En el sótano del Ayuntamiento se ubica la sala de control de tráfico más puntera de Galicia y una de las mejor dotadas de España. Es el cerebro de la circulación rodada en Vigo. Desde ella se gestionan y controlan cada día más de 750.000 desplazamientos de vehículos. El año pasado cumplió 30 años, pero lejos de haberse convertido en una instalación vetusta, el Concello la ha venido dotando de las mejores y últimas tecnologías.

Nada se escapa a sus decenas de cámaras y sensores cuya información llega en tiempo real a las pantallas de los ordenadores. Si el tráfico "estornuda", los técnicos son los primeros en saberlo. Desde ella, y con un solo "clic", pueden llegar a obrar el milagro de deshacer una congestión reordenando de inmediato los ciclos de los semáforos, enviando en cuestión de minutos a una patrulla de la Policía Local o incluso una grúa para retirar algún vehículo que obstaculice la circulación. Y es que además, todos los agentes están ya geolocalizados. La inmediatez en la respuesta se ha convertido en una máxima de la Concejalía de Tráfico.

Esta sala no entiende de vacaciones. Está operativa 365 días al año y en ella trabajan siete operadores de forma ininterrumpida desde primera hora de la mañana hasta última de la noche. De madrugada queda vacía, pero los equipos no descansan. Los avances tecnológicos permiten que los semáforos puedan autorregularse en función del estado de tráfico. Activan el denominado "piloto automático" y el enorme "Gran Hermano" de sensores y cámaras se ocupa de la gestión durante las horas menos conflictivas de la jornada.

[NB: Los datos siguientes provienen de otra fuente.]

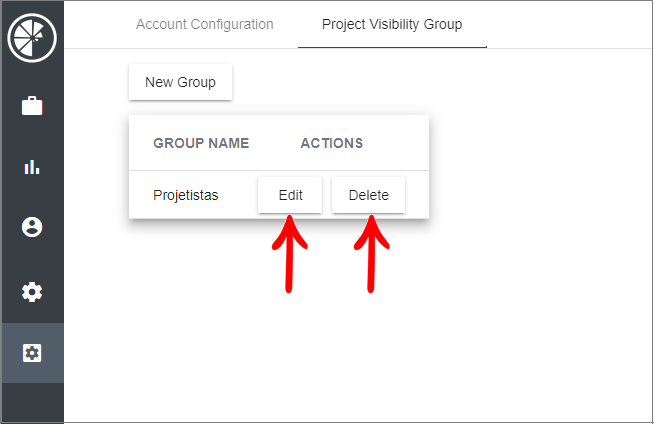Image resolution: width=654 pixels, height=424 pixels.
Task: Edit the Projetistas group
Action: click(290, 195)
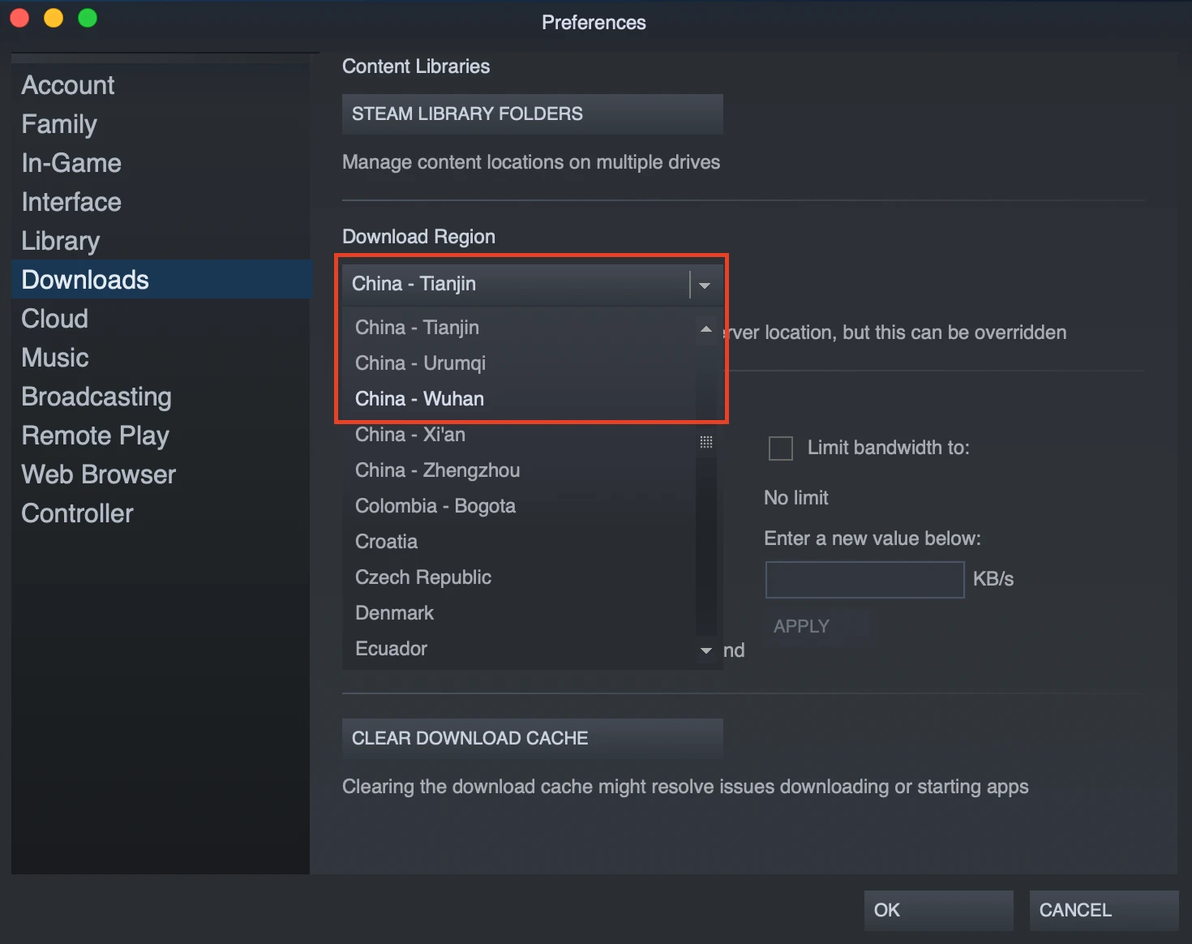Click the dropdown list scroll-up arrow

tap(706, 329)
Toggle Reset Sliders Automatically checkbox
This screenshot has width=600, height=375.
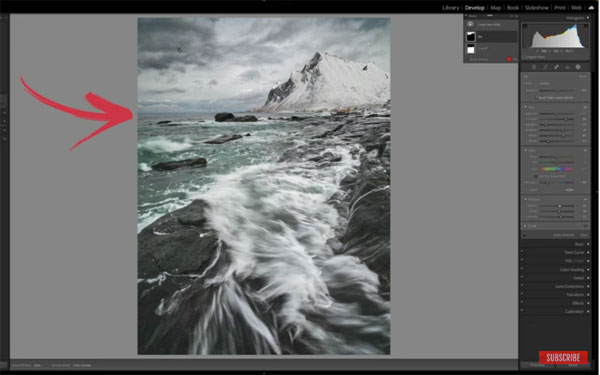536,98
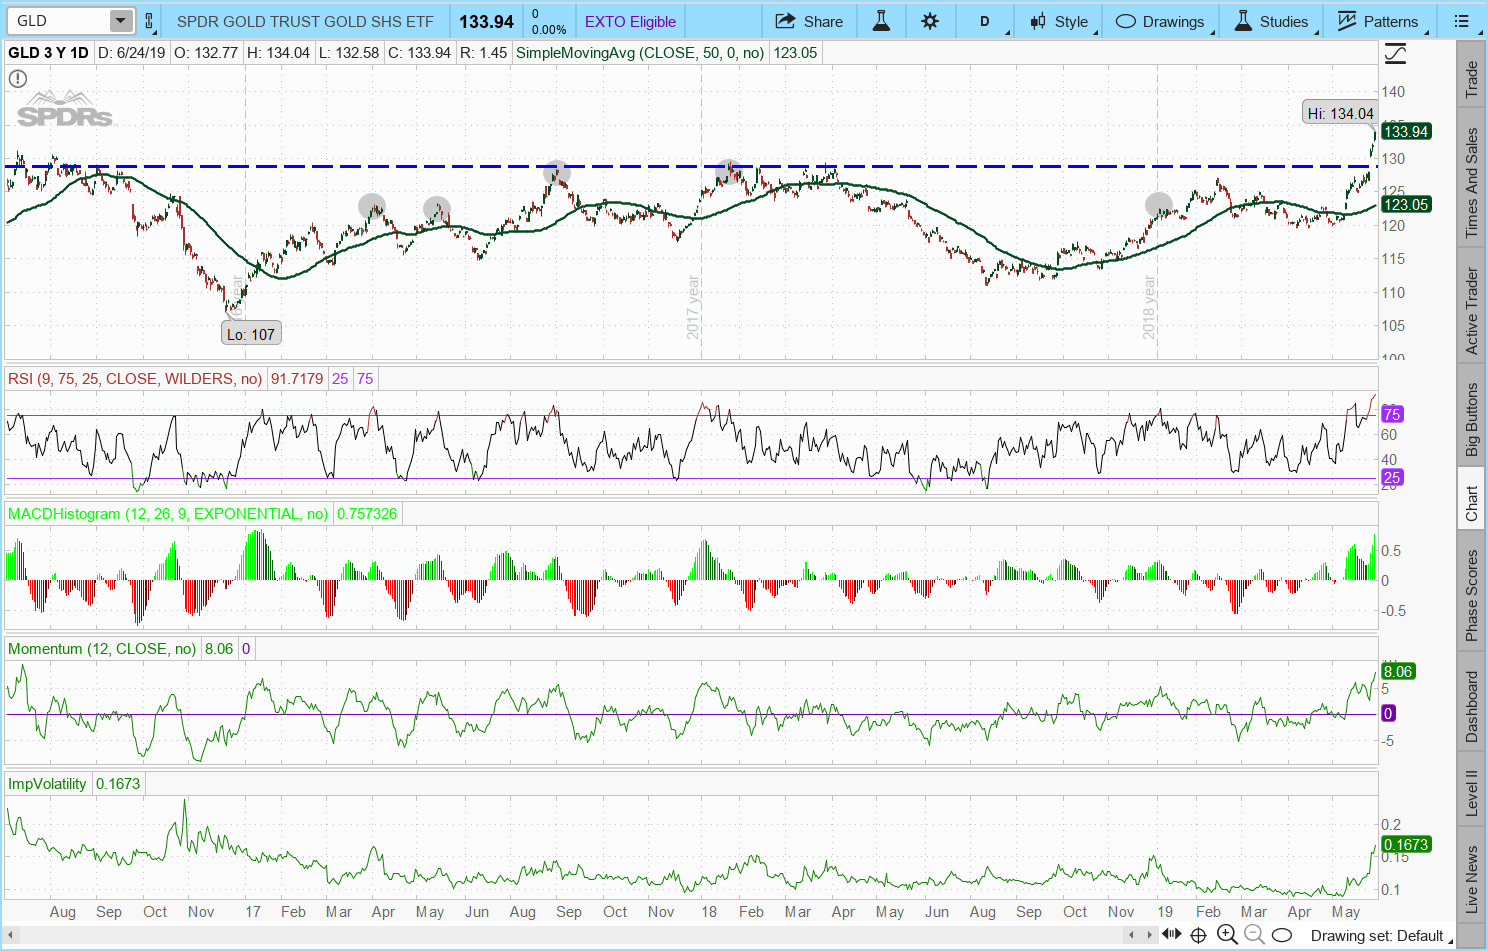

Ahora esta sala dará un salto cualitativo. A ella no solo llegarán todos los datos de las decenas de espiras instaladas bajo el asfalto que contabilizan el número de vehículos en las calles de Vigo, las señales de los 70 sensores bluetooth que permiten conocer qué recorridos realizan los vigueses por la ciudad y en qué tiempo, o las imágenes en tiempo real de las más de 100 cámaras de última generación esparcidas por toda la urbe. También desde esta sala el grupo Esycsa-Etra I+D se encargará de controlar y desplegar los nuevos corredores inteligentes que revolucionarán la circulación rodada en la ciudad olívica y que adaptarán Vigo al coche del futuro.